Reproduce the entries so that every line matches the original exactly.
○ ○ ○ ○ ○ ○ ○
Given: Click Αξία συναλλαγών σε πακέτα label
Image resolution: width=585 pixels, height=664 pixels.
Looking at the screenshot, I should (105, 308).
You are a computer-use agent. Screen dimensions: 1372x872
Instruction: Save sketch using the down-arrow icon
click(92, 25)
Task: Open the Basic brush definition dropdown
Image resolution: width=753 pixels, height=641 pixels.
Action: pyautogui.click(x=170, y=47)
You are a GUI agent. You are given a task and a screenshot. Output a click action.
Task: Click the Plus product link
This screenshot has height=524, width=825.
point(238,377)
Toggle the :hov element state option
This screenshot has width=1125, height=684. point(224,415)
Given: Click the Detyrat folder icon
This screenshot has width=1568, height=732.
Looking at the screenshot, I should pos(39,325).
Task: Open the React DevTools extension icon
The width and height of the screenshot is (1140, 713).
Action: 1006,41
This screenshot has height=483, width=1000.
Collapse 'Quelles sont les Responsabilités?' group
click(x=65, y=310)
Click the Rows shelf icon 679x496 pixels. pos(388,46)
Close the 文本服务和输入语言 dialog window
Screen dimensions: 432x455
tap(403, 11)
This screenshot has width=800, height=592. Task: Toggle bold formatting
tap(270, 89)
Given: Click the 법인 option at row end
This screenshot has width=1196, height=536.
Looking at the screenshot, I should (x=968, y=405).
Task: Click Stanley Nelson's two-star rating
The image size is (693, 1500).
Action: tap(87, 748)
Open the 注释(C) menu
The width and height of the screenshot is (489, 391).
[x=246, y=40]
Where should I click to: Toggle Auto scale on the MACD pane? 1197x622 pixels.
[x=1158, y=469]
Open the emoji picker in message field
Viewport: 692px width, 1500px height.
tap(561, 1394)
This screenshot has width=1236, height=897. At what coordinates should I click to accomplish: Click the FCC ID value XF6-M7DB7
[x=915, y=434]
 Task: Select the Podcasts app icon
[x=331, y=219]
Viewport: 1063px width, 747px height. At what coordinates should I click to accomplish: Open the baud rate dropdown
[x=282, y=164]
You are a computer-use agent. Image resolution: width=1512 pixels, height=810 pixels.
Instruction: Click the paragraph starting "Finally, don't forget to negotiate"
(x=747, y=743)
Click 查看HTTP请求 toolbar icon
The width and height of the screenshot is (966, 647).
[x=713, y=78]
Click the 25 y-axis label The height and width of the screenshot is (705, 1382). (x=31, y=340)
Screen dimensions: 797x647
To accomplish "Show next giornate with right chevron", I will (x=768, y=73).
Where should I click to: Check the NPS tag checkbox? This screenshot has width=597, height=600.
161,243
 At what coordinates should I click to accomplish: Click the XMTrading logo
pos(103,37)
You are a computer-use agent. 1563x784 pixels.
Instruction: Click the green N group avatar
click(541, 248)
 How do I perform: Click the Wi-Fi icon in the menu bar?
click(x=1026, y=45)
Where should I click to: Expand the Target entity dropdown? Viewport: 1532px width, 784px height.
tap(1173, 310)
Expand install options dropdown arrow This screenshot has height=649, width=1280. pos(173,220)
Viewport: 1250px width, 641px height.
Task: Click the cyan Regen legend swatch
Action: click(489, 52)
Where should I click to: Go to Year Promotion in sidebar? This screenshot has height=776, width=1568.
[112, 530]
○ ○ ○ ○ ○ ○ ○
COMPLETED TASK:
Given: Click Αξία συναλλαγών σε πακέτα label
Image resolution: width=585 pixels, height=664 pixels.
Looking at the screenshot, I should (105, 308).
You are a computer-use agent. Screen dimensions: 1372x872
Instruction: Save sketch using the down-arrow icon
click(92, 25)
Task: Open the Basic brush definition dropdown
Image resolution: width=753 pixels, height=641 pixels.
Action: pyautogui.click(x=170, y=47)
You are a GUI agent. You are given a task and a screenshot. Output a click action.
Task: Click the Plus product link
This screenshot has height=524, width=825.
point(238,377)
Toggle the :hov element state option
This screenshot has width=1125, height=684. point(224,415)
Given: Click the Detyrat folder icon
This screenshot has width=1568, height=732.
Looking at the screenshot, I should pos(39,325).
Task: Open the React DevTools extension icon
The width and height of the screenshot is (1140, 713).
Action: 1006,41
This screenshot has height=483, width=1000.
Collapse 'Quelles sont les Responsabilités?' group
click(x=65, y=310)
Click the Rows shelf icon 679x496 pixels. pos(388,46)
Close the 文本服务和输入语言 dialog window
Screen dimensions: 432x455
tap(403, 11)
This screenshot has width=800, height=592. Task: Toggle bold formatting
tap(270, 89)
Given: Click the 법인 option at row end
This screenshot has width=1196, height=536.
Looking at the screenshot, I should (x=968, y=405).
Task: Click Stanley Nelson's two-star rating
The image size is (693, 1500).
Action: tap(87, 748)
Open the 注释(C) menu
The width and height of the screenshot is (489, 391).
[x=246, y=40]
Where should I click to: Toggle Auto scale on the MACD pane? 1197x622 pixels.
[x=1158, y=469]
Open the emoji picker in message field
Viewport: 692px width, 1500px height.
tap(561, 1394)
This screenshot has width=1236, height=897. At what coordinates should I click to accomplish: Click the FCC ID value XF6-M7DB7
[x=915, y=434]
 Task: Select the Podcasts app icon
[x=331, y=219]
Viewport: 1063px width, 747px height. At what coordinates should I click to accomplish: Open the baud rate dropdown
[x=282, y=164]
You are a computer-use agent. Image resolution: width=1512 pixels, height=810 pixels.
Instruction: Click the paragraph starting "Finally, don't forget to negotiate"
(x=747, y=743)
Click 查看HTTP请求 toolbar icon
The width and height of the screenshot is (966, 647).
[x=713, y=78]
Click the 25 y-axis label The height and width of the screenshot is (705, 1382). (x=31, y=340)
Screen dimensions: 797x647
To accomplish "Show next giornate with right chevron", I will (x=768, y=73).
Where should I click to: Check the NPS tag checkbox? This screenshot has width=597, height=600.
161,243
 At what coordinates should I click to accomplish: Click the XMTrading logo
pos(103,37)
You are a computer-use agent. 1563x784 pixels.
Instruction: Click the green N group avatar
click(541, 248)
 How do I perform: Click the Wi-Fi icon in the menu bar?
click(x=1026, y=45)
Where should I click to: Expand the Target entity dropdown? Viewport: 1532px width, 784px height.
tap(1173, 310)
Expand install options dropdown arrow This screenshot has height=649, width=1280. pos(173,220)
Viewport: 1250px width, 641px height.
Task: Click the cyan Regen legend swatch
Action: click(489, 52)
Where should I click to: Go to Year Promotion in sidebar? This screenshot has height=776, width=1568.
[112, 530]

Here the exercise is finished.